The Ukrainian government has suspended the movement of cargo between Crimea and Ukraine, citing an initiative put forward by PM Arseny Yatsenyuk. The suspension will be active until a list of goods allowed to be delivered to the peninsula is compiled.
The decision was preceded by a request from Ukrainian President Petro Poroshenko on Monday which wanted to look into the possibility of a temporary “termination of road and railroad freight transport communication with Crimea in both directions”.
Within a matter of hours, the ban on cargo transport exchange was approved by the Ukrainian cabinet.
Ukrainian Prime Minister Arseny Yatsenyuk proposed that a list of goods and services which could be supplied to Crimea be worked out.

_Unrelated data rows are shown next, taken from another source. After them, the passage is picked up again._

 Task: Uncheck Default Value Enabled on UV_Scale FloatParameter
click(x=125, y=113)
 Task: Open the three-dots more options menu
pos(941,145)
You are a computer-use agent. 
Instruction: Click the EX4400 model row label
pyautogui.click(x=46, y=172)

“So that this list corresponds with Ukrainian interests, first of all I propose to engage the Mejlis [highest executive-representative body] of the Crimean Tatar People to make sure that the decision will take the interests of our fraternal Crimean Tatar people into account,” the Prime Minister said in a statement.

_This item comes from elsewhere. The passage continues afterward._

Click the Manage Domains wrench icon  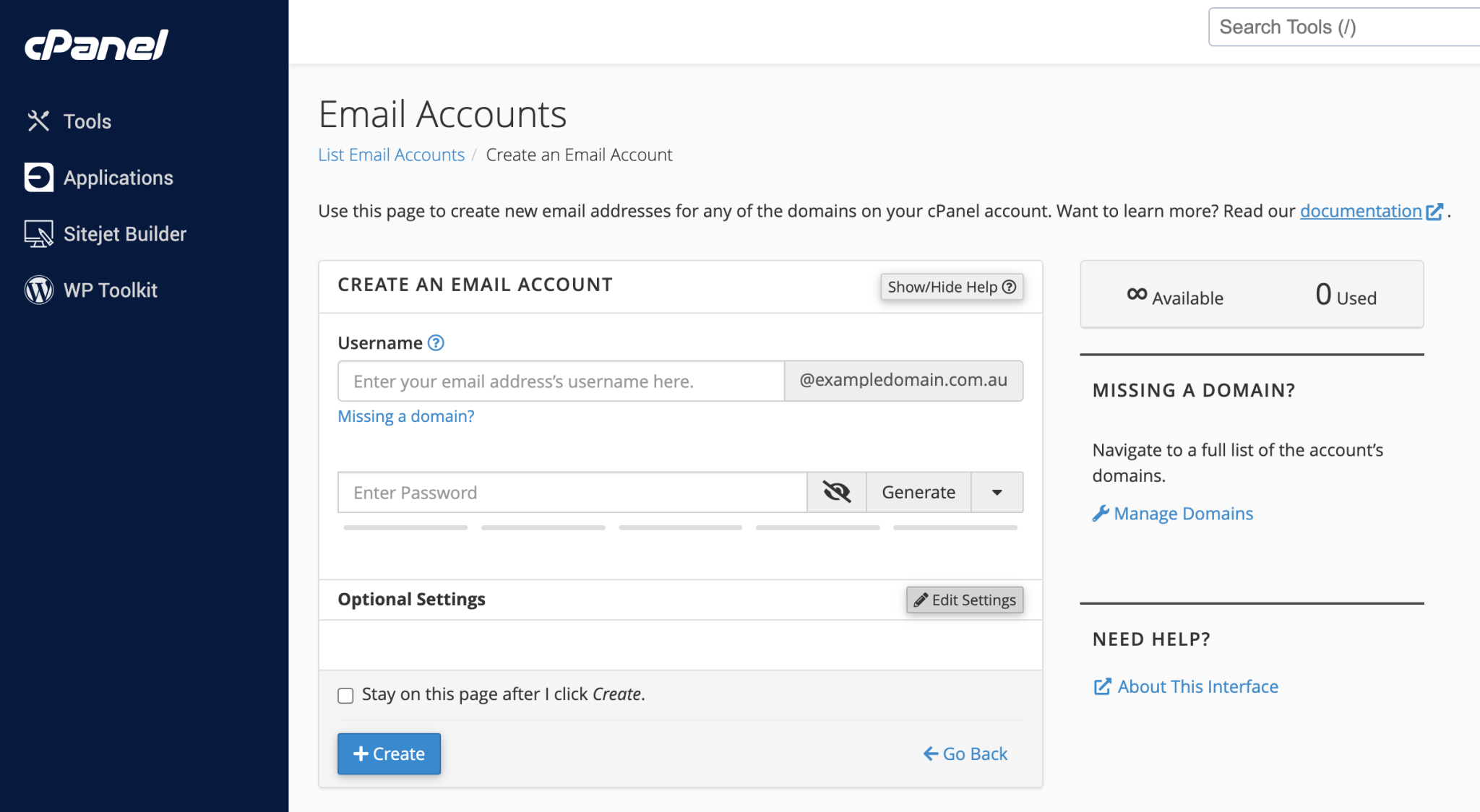[1101, 514]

At the same time Yatsenyuk ordered that electricity transmission lines in the Kherson region, which supply Crimea with electricity, be repaired, RIA reported.
“In order to restore energy delivery in the Kherson region and ensure energy security of our country, I am asking to start repairing works urgently where it is possible,” he said.
On Saturday, transmission towers in Ukraine’s Kherson region were exploded, leading to a power supply shortage the region as well as a blackout in Crimea. The radical Pravy Sektor (Right Sector) movement and Crimean Tatar “activists” have been trying to block repairs.
Russian deputy Prime Minister Dmitry Kozak said that the situation in Crimea is difficult but not disastrous. He reported that the peninsula is producing 30 percent of its required power which is enough for the functioning of significant facilities and transport infrastructure.
“We are working on accelerating the construction of the power bridge. By mid-December the problem of power supplies to Crimea will be significantly less acute,” Kozak said as cited by RIA.
Response to Russian food embargo
Prime Minister Yatsenyuk has warned that Ukraine will respond to the food embargo which Russia is going to introduce as of January 1 with a similar step.
“Speaking about the embargo, I would like to make it clear that Russian threats to introduce an embargo on Ukrainian goods will face the same response from the Ukrainian authorities,” he said.
"There will be an analogous Ukrainian decision to launch an embargo against Russia to every Russian decision to launch an embargo against Ukraine,” he added.
Moscow announced that it will impose a food embargo on Ukraine as of January 1, 2016, when the economic part of Kiev’s European Association Agreement comes into force.
"Since Ukraine joined economic and financial sanctions against the Russian Federation, we have decided to introduce protective measures by imposing a food embargo,” Russia’s Economic Development Minister Aleksey Ulyukaev said.